The central question this study aimed to address is whether OA journal articles within a particular subject area experience a citation advantage, in comparison to subscription journal articles in the same subject area. As explained above, we apply three different measures of citation advantage, which translates into the following three sub-questions:
Are the normalised citation scores (NCSs) of OA journal articles higher than those of subscription journal articles?
Is the percentage of OA journal articles that receive at least one citation within 2 years after publication higher than that of subscription journal articles?
Are the percentages of OA journal articles among the most frequently cited 1%, 5%, and 10% of articles higher than those of subscription journal articles?
In addition, we investigated whether there is a relationship between whether an article is published in English and whether it is published in an OA journal. The result of this analysis informed our decision to include or exclude English-language publications from the rest of the analysis, depending whether language was identified as a confounding variable.
In this "Methodology" section, we begin by describing our operationalisation of the three measures implied in these research questions. This is followed by a sub-section on our conceptualisation and operationalisation of ‘access status’. The methodology section concludes with a discussion of our data extraction methods in a sub-section that includes our decisions regarding the definition of the population and variables relevant to that definition.
Measures of citation advantage
This study improves on previous research on the OA citation advantage of OA journal articles in comparison to subscription journal articles, by applying three measures of citation advantage, two of which have been rarely used. In the following three sub-sections, we provide more detail on each of these measures.

BRIEF:
Continue the methodology passage above on citation advantage for open access journal articles, starting right after its final sentence.

EXCERPTED DATA:
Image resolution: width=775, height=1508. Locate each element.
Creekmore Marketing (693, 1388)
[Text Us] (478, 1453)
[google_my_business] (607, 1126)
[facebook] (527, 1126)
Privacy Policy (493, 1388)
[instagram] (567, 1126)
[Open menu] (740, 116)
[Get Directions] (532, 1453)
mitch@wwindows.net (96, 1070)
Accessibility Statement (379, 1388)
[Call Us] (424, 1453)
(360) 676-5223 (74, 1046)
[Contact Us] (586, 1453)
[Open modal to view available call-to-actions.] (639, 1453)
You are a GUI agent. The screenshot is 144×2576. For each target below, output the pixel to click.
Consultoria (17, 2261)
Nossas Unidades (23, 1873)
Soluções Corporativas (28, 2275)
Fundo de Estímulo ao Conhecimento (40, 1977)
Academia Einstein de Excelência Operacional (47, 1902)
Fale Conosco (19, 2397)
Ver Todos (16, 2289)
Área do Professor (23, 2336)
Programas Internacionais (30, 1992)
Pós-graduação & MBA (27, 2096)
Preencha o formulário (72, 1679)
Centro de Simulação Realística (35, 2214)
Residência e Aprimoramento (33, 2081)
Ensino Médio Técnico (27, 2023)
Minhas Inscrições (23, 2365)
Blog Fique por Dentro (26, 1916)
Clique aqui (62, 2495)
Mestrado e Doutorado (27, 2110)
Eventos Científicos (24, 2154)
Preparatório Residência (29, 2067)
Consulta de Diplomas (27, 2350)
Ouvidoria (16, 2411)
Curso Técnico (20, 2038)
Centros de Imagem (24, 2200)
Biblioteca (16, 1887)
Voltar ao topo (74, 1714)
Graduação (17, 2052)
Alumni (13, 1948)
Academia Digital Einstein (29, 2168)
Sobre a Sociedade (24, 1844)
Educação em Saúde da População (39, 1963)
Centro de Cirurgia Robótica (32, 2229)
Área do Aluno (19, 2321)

EXERCISE ANSWER:
Normalised citation score
The first measure of citation advantage we used is based on the NCS (Waltman et al. 2011, pp. 469–470), which ‘normalises’ or corrects for both subject area and publication year. An article with an NCS of less than one (the average for its subject area and publication year) indicates that the article received below the expected number of citations, while an NCS of more than one indicates the opposite. Since articles are often associated with more than one subject area, each article and all citations it receives is attributed in equal fractions to all the subject areas associated with it. We selected a 6-year citation window, which allowed the counting of citations to articles in subject areas in which it takes longer to accumulate citations, while still normalising by publication year to compensate for variation in the number of years since publication that articles could potentially be cited. While 6-years have not passed for all of the articles, the normalisation results in articles still being comparable. Self-citations were included in the calculation of the NCS, as the complicated process of accurately identifying and removing self-citations was not deemed justified, considering evidence that excluding them has little effect on citation analysis conducted on highly aggregated levels, such as the analysis reported in this article (Aksnes 2003, p. 244; Glänzel and Thijs 2004, p. 286).
In order to test the OA citation advantage postulate, we determined whether the NCSs of OA journal articles are higher than those of subscription journal articles, by consulting the effect size of the relationship between the NCS and the variable access status. For this continuous-by-dichotomous relationship, the point-biserial correlation coefficient (rpb) was used, and a result of |rpb| ≥ 0.1 was interpreted as a large enough effect size to indicate a relationship, |rpb| ≥ 0.3 is taken to indicate a strong relationship. A negative value indicates an OA citation advantage.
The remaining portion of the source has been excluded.